Contrast that with the 21-point advantage opponents had on the ACA in March 2010, or the 31-point lead opponents had back in 2013, according to CBS and The New York Times. But CBS/New York Times polling saw the number of supporters grow from 31 percent to 41 percent and the opponents shrink from 61 percent to 53 percent back in March 2014, as Obamacare began to take effect.

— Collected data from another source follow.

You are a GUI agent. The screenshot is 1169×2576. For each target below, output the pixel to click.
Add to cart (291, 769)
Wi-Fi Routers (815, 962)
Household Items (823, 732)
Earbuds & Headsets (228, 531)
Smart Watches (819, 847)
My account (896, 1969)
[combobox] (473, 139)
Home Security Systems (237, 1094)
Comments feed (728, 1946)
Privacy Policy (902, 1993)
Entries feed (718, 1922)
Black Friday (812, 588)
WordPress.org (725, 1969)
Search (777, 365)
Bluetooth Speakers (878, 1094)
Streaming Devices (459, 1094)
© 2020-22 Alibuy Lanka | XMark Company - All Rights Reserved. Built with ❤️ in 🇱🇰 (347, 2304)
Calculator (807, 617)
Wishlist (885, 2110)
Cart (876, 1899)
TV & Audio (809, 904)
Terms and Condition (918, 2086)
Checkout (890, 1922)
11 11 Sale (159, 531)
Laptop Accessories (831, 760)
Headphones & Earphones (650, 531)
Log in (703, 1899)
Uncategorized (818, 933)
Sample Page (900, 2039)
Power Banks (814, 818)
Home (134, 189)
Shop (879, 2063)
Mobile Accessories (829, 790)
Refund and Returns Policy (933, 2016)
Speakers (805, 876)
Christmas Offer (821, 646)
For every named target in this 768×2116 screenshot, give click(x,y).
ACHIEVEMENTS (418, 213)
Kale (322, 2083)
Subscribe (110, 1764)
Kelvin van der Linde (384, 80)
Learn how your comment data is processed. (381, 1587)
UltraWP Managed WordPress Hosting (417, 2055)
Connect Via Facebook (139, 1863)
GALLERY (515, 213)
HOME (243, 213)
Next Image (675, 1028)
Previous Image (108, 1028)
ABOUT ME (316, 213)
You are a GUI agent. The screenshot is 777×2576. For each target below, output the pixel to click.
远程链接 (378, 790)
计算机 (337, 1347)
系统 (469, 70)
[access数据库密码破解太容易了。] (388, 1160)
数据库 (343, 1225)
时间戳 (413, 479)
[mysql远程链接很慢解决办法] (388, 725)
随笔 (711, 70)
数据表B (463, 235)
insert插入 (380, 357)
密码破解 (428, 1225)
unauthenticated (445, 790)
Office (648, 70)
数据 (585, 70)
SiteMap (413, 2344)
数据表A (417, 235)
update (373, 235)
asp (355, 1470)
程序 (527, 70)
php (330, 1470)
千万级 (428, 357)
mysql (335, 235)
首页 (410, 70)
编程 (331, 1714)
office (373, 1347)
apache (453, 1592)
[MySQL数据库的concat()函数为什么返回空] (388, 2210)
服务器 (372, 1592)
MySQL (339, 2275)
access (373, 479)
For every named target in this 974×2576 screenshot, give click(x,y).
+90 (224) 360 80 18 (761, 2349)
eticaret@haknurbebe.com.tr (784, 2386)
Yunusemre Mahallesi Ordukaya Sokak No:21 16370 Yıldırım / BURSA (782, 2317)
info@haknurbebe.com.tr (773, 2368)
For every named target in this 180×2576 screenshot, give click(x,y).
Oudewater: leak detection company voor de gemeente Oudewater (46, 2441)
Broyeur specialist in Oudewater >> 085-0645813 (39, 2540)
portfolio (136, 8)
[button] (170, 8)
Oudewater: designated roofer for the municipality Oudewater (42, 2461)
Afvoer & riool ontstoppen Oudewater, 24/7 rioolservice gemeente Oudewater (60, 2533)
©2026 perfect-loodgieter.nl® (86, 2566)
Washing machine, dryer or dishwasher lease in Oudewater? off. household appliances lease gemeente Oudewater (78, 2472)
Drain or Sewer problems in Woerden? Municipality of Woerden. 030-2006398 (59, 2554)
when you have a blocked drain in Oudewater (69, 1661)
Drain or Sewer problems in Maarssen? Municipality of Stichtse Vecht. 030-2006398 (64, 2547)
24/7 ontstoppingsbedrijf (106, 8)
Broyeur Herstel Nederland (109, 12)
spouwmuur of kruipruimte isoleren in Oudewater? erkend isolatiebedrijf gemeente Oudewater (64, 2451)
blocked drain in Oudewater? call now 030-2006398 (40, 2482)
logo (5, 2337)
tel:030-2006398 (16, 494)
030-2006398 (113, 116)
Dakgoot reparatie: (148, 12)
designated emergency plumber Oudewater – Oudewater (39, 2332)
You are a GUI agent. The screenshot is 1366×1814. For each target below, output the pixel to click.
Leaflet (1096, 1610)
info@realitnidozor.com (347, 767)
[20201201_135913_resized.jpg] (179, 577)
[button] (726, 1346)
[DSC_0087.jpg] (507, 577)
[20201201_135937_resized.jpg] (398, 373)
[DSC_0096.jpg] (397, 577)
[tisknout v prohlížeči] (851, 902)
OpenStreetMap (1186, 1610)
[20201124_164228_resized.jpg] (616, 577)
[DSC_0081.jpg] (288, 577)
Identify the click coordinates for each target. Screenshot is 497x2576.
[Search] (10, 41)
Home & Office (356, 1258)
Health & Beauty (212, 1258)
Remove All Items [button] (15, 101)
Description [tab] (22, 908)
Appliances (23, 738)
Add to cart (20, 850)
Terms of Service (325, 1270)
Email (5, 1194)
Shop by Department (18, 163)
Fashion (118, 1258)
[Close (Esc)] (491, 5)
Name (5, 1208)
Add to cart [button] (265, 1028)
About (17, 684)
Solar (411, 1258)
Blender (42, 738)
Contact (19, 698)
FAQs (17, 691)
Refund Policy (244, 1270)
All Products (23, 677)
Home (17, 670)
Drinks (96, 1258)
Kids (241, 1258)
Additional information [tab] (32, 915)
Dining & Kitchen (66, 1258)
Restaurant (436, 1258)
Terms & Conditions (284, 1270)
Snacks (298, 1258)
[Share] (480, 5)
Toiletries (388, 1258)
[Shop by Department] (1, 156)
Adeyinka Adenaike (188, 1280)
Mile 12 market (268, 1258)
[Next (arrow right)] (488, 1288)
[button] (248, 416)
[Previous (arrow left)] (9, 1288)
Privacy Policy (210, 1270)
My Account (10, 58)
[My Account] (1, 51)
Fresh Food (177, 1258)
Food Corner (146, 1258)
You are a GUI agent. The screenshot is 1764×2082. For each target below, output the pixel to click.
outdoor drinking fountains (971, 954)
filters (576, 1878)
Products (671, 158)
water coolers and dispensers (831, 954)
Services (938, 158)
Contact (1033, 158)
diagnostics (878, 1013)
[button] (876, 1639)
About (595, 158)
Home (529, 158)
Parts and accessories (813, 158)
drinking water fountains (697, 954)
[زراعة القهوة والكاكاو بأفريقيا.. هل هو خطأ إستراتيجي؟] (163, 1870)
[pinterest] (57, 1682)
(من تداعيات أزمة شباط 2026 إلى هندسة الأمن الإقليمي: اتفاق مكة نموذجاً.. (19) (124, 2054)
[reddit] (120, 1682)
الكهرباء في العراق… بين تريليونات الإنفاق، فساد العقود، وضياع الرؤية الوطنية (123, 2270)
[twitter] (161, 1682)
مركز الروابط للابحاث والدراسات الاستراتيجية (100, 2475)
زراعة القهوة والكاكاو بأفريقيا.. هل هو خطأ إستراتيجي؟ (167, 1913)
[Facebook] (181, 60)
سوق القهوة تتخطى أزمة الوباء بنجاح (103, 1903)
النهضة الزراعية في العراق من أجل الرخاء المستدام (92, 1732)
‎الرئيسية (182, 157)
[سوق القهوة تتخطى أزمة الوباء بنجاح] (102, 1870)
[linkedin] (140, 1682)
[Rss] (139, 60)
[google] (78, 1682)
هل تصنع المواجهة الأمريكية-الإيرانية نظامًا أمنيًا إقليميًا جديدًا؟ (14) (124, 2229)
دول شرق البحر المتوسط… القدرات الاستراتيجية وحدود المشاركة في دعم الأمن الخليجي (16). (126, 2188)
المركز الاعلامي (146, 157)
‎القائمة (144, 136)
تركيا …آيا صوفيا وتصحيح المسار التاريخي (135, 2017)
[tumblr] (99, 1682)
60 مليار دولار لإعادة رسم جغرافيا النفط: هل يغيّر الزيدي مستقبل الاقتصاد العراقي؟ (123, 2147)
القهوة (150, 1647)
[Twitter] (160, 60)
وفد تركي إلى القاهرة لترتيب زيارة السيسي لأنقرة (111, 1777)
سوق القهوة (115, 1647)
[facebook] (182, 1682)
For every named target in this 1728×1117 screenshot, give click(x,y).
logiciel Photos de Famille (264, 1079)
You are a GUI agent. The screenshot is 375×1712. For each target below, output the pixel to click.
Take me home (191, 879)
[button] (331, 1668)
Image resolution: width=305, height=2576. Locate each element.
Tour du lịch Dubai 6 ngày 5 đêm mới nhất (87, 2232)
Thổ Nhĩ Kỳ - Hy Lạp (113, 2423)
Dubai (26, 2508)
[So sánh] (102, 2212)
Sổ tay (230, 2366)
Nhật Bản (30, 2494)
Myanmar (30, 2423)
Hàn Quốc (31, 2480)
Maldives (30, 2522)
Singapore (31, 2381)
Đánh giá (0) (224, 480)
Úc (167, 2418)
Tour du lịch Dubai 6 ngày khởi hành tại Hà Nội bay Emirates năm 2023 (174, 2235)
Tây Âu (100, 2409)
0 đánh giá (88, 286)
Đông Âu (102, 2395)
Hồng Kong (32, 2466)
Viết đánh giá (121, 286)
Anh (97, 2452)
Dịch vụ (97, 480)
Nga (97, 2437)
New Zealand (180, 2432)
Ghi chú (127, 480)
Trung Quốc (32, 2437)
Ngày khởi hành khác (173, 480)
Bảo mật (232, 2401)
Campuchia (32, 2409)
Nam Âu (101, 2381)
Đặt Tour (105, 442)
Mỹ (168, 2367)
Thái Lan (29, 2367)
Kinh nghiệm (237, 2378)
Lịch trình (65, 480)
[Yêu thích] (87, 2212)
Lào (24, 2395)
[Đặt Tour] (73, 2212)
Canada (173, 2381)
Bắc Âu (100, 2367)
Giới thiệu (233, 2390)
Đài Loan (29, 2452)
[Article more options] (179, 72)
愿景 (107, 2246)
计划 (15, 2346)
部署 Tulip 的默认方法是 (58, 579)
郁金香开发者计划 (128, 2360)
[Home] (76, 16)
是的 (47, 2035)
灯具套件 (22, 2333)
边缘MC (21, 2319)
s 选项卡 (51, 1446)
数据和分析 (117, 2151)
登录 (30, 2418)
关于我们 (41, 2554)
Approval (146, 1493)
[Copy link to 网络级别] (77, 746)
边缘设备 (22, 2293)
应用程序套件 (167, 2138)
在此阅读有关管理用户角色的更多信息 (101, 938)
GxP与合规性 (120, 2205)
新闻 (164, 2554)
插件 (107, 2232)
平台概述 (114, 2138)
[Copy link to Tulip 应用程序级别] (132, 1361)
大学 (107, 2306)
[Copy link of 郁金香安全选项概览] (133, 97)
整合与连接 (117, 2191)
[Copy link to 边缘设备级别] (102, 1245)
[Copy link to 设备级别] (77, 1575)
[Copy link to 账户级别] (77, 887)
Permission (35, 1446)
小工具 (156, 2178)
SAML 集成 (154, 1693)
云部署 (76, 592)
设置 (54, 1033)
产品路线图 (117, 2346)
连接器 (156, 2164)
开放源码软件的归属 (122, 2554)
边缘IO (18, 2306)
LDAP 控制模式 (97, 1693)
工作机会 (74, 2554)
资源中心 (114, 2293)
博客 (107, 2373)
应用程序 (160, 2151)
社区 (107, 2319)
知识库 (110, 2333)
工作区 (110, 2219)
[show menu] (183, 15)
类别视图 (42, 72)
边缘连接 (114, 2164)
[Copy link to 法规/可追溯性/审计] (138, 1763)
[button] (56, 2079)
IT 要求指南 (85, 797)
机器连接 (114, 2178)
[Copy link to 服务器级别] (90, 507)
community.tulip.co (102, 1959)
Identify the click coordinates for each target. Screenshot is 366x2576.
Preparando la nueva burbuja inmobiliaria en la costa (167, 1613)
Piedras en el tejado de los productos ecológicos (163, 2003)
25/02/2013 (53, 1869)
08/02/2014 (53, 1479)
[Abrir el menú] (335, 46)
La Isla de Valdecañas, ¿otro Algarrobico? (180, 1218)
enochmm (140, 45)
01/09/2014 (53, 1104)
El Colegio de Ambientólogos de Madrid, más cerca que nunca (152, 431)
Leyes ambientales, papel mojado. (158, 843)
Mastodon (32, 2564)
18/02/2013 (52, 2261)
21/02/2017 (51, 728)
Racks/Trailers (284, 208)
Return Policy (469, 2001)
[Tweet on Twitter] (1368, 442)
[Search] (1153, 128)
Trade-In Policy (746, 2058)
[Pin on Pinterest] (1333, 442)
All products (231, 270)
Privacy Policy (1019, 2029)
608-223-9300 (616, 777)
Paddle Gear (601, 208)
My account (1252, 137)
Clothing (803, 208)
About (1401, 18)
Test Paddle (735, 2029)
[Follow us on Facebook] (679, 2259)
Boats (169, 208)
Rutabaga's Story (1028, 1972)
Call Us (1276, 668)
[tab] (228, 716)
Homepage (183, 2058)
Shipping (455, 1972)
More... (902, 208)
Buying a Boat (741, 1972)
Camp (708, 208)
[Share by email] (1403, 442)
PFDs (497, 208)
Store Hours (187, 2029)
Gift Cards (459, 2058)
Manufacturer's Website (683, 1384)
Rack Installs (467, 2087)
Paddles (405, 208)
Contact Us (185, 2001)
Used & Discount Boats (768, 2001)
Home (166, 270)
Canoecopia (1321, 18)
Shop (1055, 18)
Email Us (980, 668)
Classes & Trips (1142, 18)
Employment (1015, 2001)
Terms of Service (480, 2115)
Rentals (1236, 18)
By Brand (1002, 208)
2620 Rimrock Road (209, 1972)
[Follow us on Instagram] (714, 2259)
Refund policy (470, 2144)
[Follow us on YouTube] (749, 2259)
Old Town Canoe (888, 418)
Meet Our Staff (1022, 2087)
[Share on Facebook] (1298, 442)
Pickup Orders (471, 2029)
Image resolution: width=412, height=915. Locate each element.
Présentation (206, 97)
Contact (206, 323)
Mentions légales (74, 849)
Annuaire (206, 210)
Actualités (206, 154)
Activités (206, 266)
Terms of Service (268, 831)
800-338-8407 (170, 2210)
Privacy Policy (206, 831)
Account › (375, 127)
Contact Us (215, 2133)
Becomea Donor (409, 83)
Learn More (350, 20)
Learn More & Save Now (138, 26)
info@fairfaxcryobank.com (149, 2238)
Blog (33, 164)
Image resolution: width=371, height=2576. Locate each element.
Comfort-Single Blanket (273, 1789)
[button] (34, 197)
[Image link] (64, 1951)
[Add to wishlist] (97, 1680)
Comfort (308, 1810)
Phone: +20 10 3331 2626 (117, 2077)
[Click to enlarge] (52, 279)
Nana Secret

So why are Americans still split on Obamacare, despite popular support for the ruling? Not all agree with the benefits of the ACA. My senator, David Perdue (R-Georgia), just sent out an email to me and others on his list, saying:
Today's ruling doesn't change the fact that Obamacare is a disaster and should be entirely repealed. Right now, many Georgians are seeing their premiums skyrocket by double-digits, their hours cut back because of the employer mandate, and less access to the doctors of their choice because of the empty promises made by President Obama. These aren't theoretical problems discussed in a courtroom. They are real-world economic problems caused by Obamacare. I will continue to work with my Senate colleagues to repeal Obamacare and replace it with a patient-centered alternative.
The CBS/New York Times poll did find only 9 percent think Obamacare is working well and shouldn't be changed. But only 31 percent in the survey felt it should be repealed entirely. The majority, 55 percent, feel that the law has "good things, but changes [are] needed."
And, as expected, Democrats are highly for the ACA, and Republicans are very much against it. Independents' support mirrors the findings above, providing the swing vote in favor of the health care law.
So what changes do they want?
It's something barely mentioned by supporters of the ACA, or opponents like Sen. Perdue. It's the individual mandate, something already approved by the Supreme Court three years ago.
A Kaiser Health Policy Tracking Poll that came out at the end of last year provides some clues. About six in 10 like every provision of the Affordable Care Act except the individual mandate.
Support for the mandate increases when respondents are told about the benefits of the individual mandate in reducing healthcare costs and affordable options through employers or exchanges like the ones the Supreme Court validate, according to the Kaiser poll. Opposition remains when they hear about the fine for not purchasing health insurance.
Yet simply repealing that would be tricky, as Northwestern University's Megan McHugh writes:
The individual mandate is the centerpiece of the Affordable Care Act. Requiring nearly everyone (there are some exceptions) to purchase health insurance helps to keep premiums low since enrollment includes healthy (i.e., low-cost) in addition to sick (i.e., high-cost) people. The individual mandate, coupled with other provisions in the Act, was central to policy makers' strategy to make health insurance more affordable, and over 16 million adults have gained coverage since the passage of the law.
As long as the fine (either $300 or 2 percent of one's income) remains, the law will probably never achieve a great popularity with the public, even if most of the law has overwhelming support and the Supreme Court continues to uphold the law's provisions.